I've taken to buying 200+-watt panels, just a bit larger for more wattage. Always assume you'll only get a fraction of the listed wattage even in bright sunlight.
I've repeatedly been ready to buy small wind systems but it seems like they're all garbage.


----------



## Back Pack Hack (Sep 15, 2016)

In full sunlight, properly aimed, you should get about 70-85% of the rated wattage.


----------



## bluesky63 (Jan 2, 2022)

Mid-Missouri, USA I have a larger solar bank( 50 panels x 350 watts each) than you but we all have the same problem. On the average cloudy, winter day- it will only produce maybe 30 killawatt hours total. That is 0.6 kwh each panel. But on most days, it will produce 100 kwh total; that is 2 kwh per panel.


----------



## wraithofroncollins (10 mo ago)

I supplement my Solar with Wind and Hydro electric generators because of that very problem.


----------



## KellyDude (11 mo ago)

wraithofroncollins said:


> I supplement my Solar with Wind and Hydro electric generators because of that very problem.

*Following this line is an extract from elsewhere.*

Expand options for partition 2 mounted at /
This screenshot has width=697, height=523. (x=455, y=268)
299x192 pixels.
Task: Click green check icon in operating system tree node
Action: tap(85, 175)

What wind system are you using, if you don't mind?


----------



## wraithofroncollins (10 mo ago)

This is what I use...
The Hydro-system is made from car alternators and wooden water wheel, i made myself.


----------



## Weldman (Nov 7, 2020)

If you are towards or above the 45th parallel I would invest in bi-facial solar panels, wow they are powerful. Got 24 (405 watts) and it gets the 405 watt plus due to gaining solar on the backside.


----------